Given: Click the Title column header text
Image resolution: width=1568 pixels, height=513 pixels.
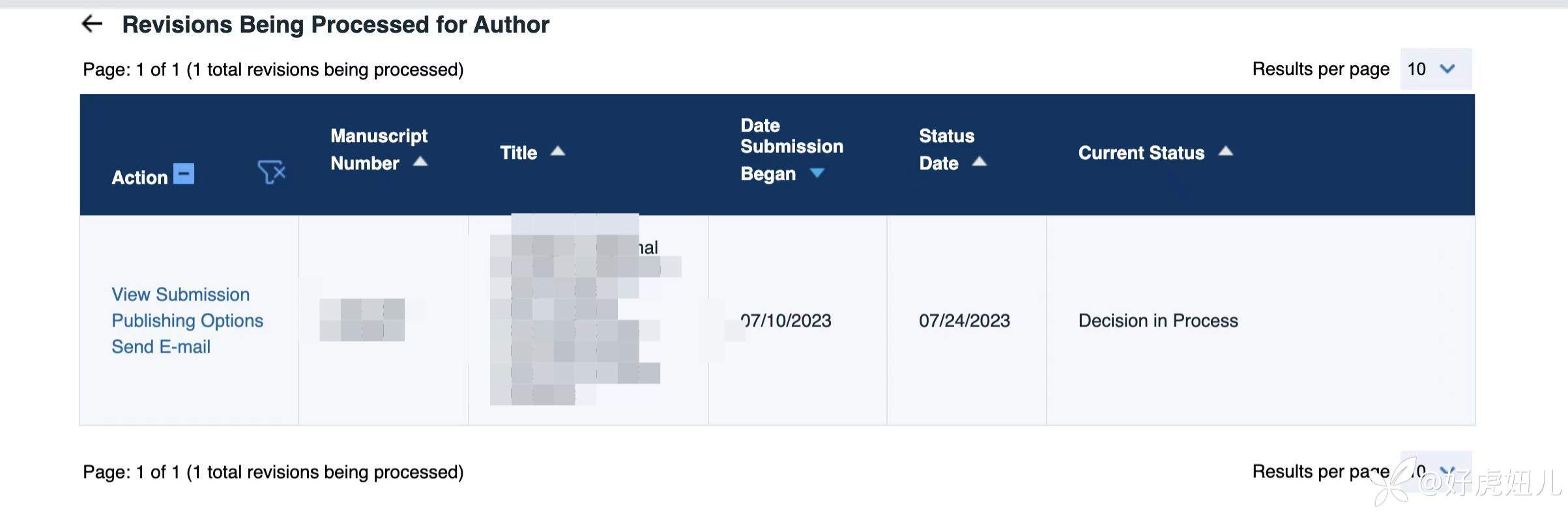Looking at the screenshot, I should (518, 153).
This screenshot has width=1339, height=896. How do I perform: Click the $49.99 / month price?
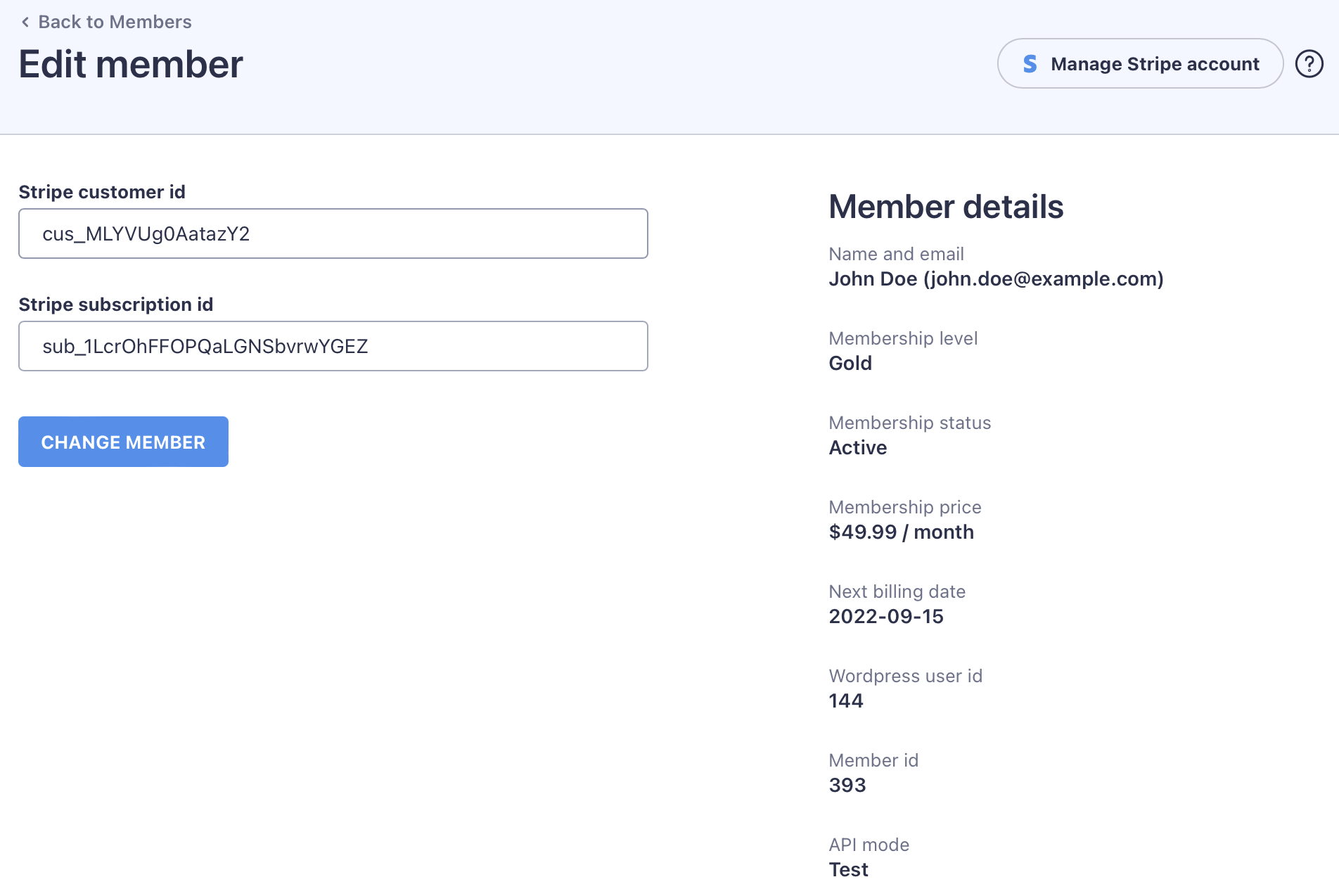(901, 532)
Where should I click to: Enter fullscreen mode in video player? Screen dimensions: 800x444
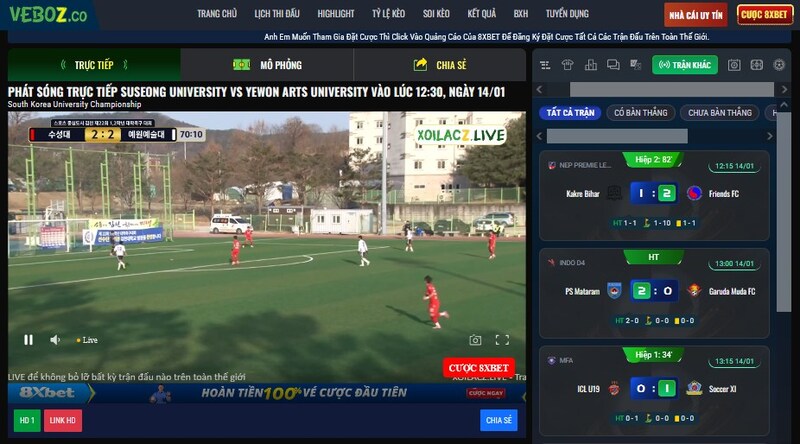(x=502, y=340)
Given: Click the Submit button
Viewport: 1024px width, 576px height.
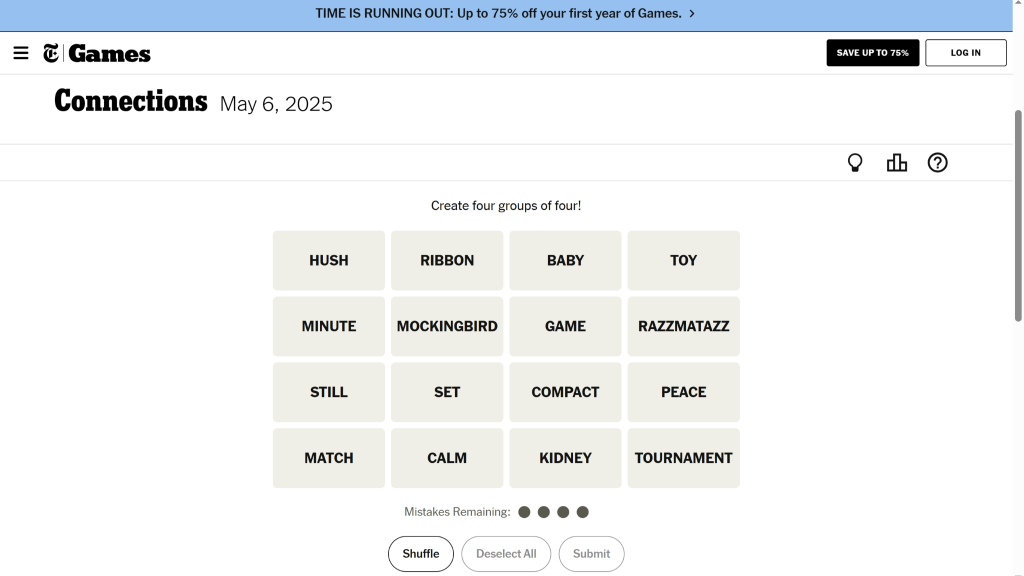Looking at the screenshot, I should click(x=591, y=554).
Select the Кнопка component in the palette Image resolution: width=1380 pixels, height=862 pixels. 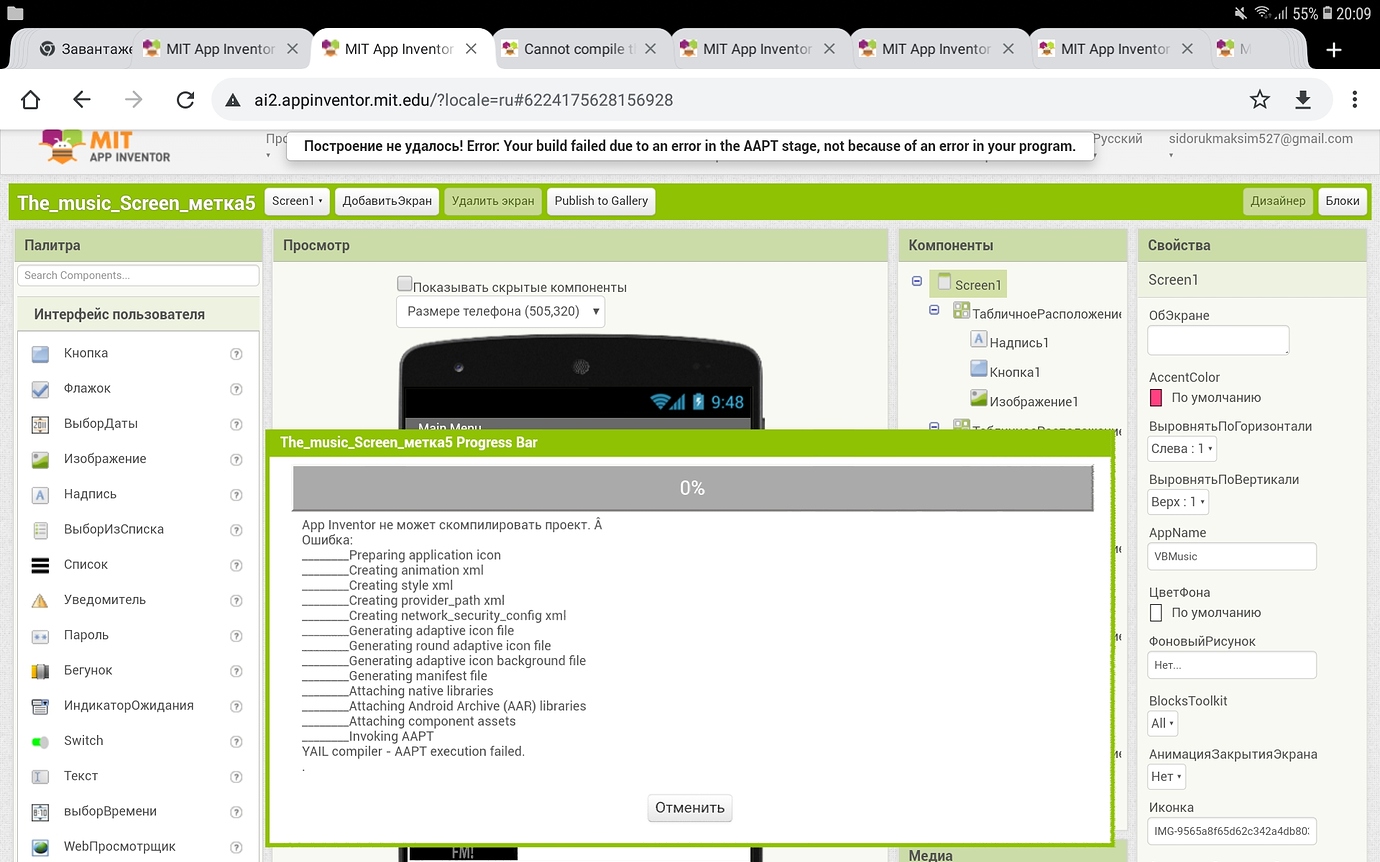click(85, 353)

== The problem ==
Copy out all lines above holding "Given".

== Written response ==
Given: Click the Title column header text
Given: Click the Submit button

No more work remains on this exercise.